Bundesarbeitsminister Hubertus Heil (SPD) hat klar Stellung genommen zu einem Vorschlag, der von dem Allianz-Chef Oliver Bäte angestoßen wurde. Bäte möchte die Lohnfortzahlung im Krankheitsfall für den ersten Tag einer Krankmeldung abschaffen, um die Kosten für Arbeitgeber zu senken. Heil widerspricht entschieden. Er betont, dass es ein verzerrtes Bild von der arbeitenden Bevölkerung zeichne, kranke Beschäftigte pauschal unter Generalverdacht zu stellen. „Mit mir und der SPD wird die Lohnfortzahlung im Krankheitsfall nicht eingeschränkt“, so Heil.
Heil macht deutlich, dass vor allem Arbeitnehmer mit niedrigen Einkommen und insbesondere Frauen unter einer Wiedereinführung des sogenannten Karenztages leiden würden. In Deutschland ist es seit Jahrzehnten üblich, dass Arbeitnehmer ab dem ersten Tag ihrer Krankmeldung weiterhin ihr Gehalt erhalten. Arbeitgeber haben jedoch das Recht, eine Arbeitsunfähigkeitsbescheinigung ab dem ersten Tag anzufordern, wenn der Verdacht besteht, dass ein Mitarbeiter möglicherweise „Blaumachen“ will. NRW-Gesundheitsminister Karl-Josef Laumann (CDU) schließt sich Heil an und verweist auf negative Erfahrungen aus der Vergangenheit mit ähnlichen Regelungen.

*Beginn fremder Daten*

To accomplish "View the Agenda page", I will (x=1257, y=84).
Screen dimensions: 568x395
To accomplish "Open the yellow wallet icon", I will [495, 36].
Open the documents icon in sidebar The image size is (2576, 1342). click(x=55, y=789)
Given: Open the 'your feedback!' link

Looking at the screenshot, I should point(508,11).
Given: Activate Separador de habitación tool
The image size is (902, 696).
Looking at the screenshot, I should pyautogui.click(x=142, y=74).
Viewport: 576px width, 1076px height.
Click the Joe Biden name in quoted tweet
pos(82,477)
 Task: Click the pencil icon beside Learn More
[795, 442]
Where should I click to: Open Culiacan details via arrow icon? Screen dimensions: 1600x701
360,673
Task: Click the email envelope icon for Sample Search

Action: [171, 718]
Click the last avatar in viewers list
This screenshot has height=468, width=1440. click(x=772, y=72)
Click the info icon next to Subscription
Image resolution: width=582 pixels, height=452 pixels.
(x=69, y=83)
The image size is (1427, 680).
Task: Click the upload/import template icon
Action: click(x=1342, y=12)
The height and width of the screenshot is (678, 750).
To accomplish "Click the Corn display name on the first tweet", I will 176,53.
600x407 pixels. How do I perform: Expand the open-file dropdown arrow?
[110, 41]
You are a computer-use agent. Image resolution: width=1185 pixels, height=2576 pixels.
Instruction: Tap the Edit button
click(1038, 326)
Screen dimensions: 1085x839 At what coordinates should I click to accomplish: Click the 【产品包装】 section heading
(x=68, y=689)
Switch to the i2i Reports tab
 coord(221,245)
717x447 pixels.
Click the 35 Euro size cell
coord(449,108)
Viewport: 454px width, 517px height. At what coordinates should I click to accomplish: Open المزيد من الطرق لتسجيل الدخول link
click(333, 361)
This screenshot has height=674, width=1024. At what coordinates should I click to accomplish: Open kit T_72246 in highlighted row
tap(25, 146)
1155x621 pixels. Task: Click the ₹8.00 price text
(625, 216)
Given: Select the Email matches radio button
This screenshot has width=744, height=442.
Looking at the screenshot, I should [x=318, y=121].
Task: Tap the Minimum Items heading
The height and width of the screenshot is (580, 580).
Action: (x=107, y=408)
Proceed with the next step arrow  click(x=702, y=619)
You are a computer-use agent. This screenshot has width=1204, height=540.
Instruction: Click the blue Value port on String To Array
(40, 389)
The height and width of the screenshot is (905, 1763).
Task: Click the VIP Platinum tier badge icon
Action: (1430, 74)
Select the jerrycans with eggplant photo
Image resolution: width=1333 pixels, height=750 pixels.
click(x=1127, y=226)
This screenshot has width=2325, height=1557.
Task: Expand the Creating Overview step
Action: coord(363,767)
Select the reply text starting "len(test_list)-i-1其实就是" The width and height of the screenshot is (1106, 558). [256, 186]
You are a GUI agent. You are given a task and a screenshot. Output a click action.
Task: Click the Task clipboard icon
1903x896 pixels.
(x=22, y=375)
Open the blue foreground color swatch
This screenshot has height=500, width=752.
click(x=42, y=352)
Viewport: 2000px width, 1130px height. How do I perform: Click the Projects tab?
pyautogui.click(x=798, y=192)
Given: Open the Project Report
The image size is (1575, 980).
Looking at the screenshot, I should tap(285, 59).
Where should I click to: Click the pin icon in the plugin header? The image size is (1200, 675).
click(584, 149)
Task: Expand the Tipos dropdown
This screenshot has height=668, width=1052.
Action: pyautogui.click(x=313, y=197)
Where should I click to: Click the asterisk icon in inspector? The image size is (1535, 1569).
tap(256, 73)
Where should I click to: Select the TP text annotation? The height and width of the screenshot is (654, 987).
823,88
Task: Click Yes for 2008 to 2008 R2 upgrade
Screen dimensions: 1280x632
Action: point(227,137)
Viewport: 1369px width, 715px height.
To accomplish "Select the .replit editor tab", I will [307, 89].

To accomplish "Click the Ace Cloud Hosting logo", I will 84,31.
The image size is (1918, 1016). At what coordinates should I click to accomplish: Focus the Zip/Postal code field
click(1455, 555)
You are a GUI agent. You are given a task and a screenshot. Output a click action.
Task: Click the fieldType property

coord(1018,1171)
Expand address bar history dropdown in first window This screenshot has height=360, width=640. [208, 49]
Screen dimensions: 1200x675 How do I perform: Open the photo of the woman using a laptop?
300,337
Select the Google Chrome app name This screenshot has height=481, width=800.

Der hohe Krankenstand in Deutschland
Die Diskussion über die Lohnfortzahlung kommt vor dem Hintergrund des in Deutschland hohen Krankenstands. Laut dem Tagesschau sind Arbeitnehmer in Deutschland im Durchschnitt 20 Tage pro Jahr krank, während der Durchschnitt in der Europäischen Union bei nur acht Tagen liegt. Im Jahr 2023 lag die durchschnittliche Anzahl der Krankmeldungen bei 15,1 Arbeitstagen, was einen Anstieg um 4,0 Tage im Vergleich zu 2021 bedeutet.
Die Forderung von Oliver Bäte, wonach die Wiedereinführung eines Karenztages die Arbeitgeber erheblich entlasten und jährlich bis zu 40 Milliarden Euro einsparen könnte, hat in der politischen Landschaft gemischte Reaktionen hervorgerufen. Bäte sieht den hohen Krankenstand als ernstes Problem für Unternehmen, was auch Mercedes-Chef Ola Källenius bestätigen kann. Andererseits empfinden Gewerkschaften wie der DGB und IG Metall den Vorschlag als ungerecht und warnen vor einem Phänomen namens „Präsentismus“, bei dem Mitarbeiter trotz Krankheit zur Arbeit kommen, um finanzielle Einbußen zu vermeiden.
Reaktionen aus der Wirtschaft und Presse
Die Diskussion wird ergänzt durch die Meinungen mehrerer Führungspersönlichkeiten und Sozialexperten. Tobias Stüber, Chef von Flibco, lehnt die Idee unbezahlter Krankheitstage ab und fordert stattdessen eine bessere Unternehmenspolitik. Im Gegensatz dazu befürwortet Bernd Raffelhüschen, ein Sozialexperte, drei Tage ohne Lohn als uneingeschränkt sinnvoll.
Bäte hat die Thematik des hohen Krankenstandes in Deutschland angestoßen und damit eine Debatte über die Lohnfortzahlung im Krankheitsfall eröffnet, die nicht nur auf politischer Ebene, sondern auch in der gesellschaftlichen Wahrnehmung von Bedeutung ist. Vor dem Hintergrund dieser Entwicklungen bleibt abzuwarten, wie sich die Debatte weiter entfalten wird und welche Entscheidungen dabei getroffen werden.